• [PAGE EXCERPT]:
-------

Wednesday, December 3, 2008

Reduce corruption to reduce terror attacks

Government officers complain that they cannot help prevent corruption because the public is forcing it on them, doctors complain that they cannot help prescribing coslty medicines because only then their patients believe that they are being treated well. No doubt these are genuine complaints. There are a handful of people in this society who really want corruption to exist and doctors to prescribe costly medicines because they can afford it. But the important thing for us to take cognisance of the fact that the majority who bribe are those who cannot afford it and are forced to it by the majority of bribe takers. At the end of the day let us accept that it has become an accepted evil like dowry. But that doesn't still mean that the majority would not like to see it being wiped out. And it doesn't need any magical wand to do it.

It only needs our police and courts (including the quasi judicial bodies) to be made efficient and accountable. Unfortunately these have been rated the most corrupt and the second most corupt organisations in India today. And the law-makers are not even talking of making them accountable. In the case of the judiciary even a bill for including the executive in the process for appointing judges to high courts and supreme court is hanging fire for so many years now. And appointing judges is no deal when compared to the onus of making them deliver justice. I shall just quote two examples to prove how wayward out judiciary is.

1. In Jancy Joseph Vs Union of India (1999 (1) KLT 422), the question of applicability of Section 56 of the Civil Procedure Code while ordering arrests under the provisions of Section 27 of the Consumer Protection Act was considered by the Kerala High Court. Under Section 56 of the CPC,'the court shall not order arrest or detention in the civil prison of a woman in execution of a decree for payment of money; regarding recovery of money from others, arrest can be ordered if it is found that the person concerned have means to pay'.

The judge had ruled that 'I quash Ext P5 in so far as it holds that woman can be arrested for recovery of money under Sec 27 of the (Consumer Protection) Act and that means of judgement debtor need not be considered when the power under S 27 is exercised for recovery of money'. (Note: here the supposedly learned judge is NOT applying an exisitng law, he is making ONE!)

2. Subsequently, in Mary Chacko vs Jancy Joseph (2005 (3) KLT 925), a division bench headed by the then CJ of Kerala considered the issue of the applicability of the same Sec 56 of CPC while enforcing the orders under Recovery of Debts Due to Banks and Financial Institutions Act 1993 and ordered that women CAN be arrested because 'there is a clear basis for treating the public dues different from the purely private'. Now this raises a genuine doubt whether the Constitution of India, by which all these luminaries swear by, mention anywhere that justice should be denied to individual citizens? As I see it, or as any man in his senses would see it, it is a big NO! Doesn't it suggest that these people read the Preamble to the Constitution every time they opened a case file? As well as the Gandhi Talisman for added effect?

-------

[Source data]
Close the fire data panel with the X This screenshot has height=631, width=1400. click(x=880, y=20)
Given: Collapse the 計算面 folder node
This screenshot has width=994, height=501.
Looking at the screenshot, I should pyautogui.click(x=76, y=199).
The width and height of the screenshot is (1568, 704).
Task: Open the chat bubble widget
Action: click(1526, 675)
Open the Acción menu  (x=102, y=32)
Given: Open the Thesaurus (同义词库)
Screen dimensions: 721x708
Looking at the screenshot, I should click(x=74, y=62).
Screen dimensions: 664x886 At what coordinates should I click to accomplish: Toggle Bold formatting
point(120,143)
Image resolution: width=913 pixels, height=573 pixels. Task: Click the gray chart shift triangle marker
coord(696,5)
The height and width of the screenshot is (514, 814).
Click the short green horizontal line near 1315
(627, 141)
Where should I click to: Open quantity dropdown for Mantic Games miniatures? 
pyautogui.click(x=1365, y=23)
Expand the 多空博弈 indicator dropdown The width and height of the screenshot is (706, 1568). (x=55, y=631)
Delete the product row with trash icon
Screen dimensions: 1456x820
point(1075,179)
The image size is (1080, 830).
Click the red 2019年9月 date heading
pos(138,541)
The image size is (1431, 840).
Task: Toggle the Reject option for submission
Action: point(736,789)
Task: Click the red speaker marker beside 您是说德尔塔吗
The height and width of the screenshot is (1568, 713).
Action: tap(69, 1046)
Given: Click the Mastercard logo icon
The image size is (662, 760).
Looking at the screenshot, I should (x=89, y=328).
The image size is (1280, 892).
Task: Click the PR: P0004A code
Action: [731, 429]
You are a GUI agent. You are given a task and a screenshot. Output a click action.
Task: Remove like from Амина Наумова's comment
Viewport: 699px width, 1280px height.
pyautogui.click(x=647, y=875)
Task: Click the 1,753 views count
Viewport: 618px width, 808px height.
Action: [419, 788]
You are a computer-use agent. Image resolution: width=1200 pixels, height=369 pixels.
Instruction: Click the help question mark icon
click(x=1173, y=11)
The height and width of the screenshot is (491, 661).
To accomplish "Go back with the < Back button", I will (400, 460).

-------

• [YOUR OBJECTIVE]: Could you retype, word for word, the part of the piece on corruption that opens with "2. Subsequently, in" and closes with "for added effect?"?

• [TASK ANSWER]:
2. Subsequently, in Mary Chacko vs Jancy Joseph (2005 (3) KLT 925), a division bench headed by the then CJ of Kerala considered the issue of the applicability of the same Sec 56 of CPC while enforcing the orders under Recovery of Debts Due to Banks and Financial Institutions Act 1993 and ordered that women CAN be arrested because 'there is a clear basis for treating the public dues different from the purely private'. Now this raises a genuine doubt whether the Constitution of India, by which all these luminaries swear by, mention anywhere that justice should be denied to individual citizens? As I see it, or as any man in his senses would see it, it is a big NO! Doesn't it suggest that these people read the Preamble to the Constitution every time they opened a case file? As well as the Gandhi Talisman for added effect?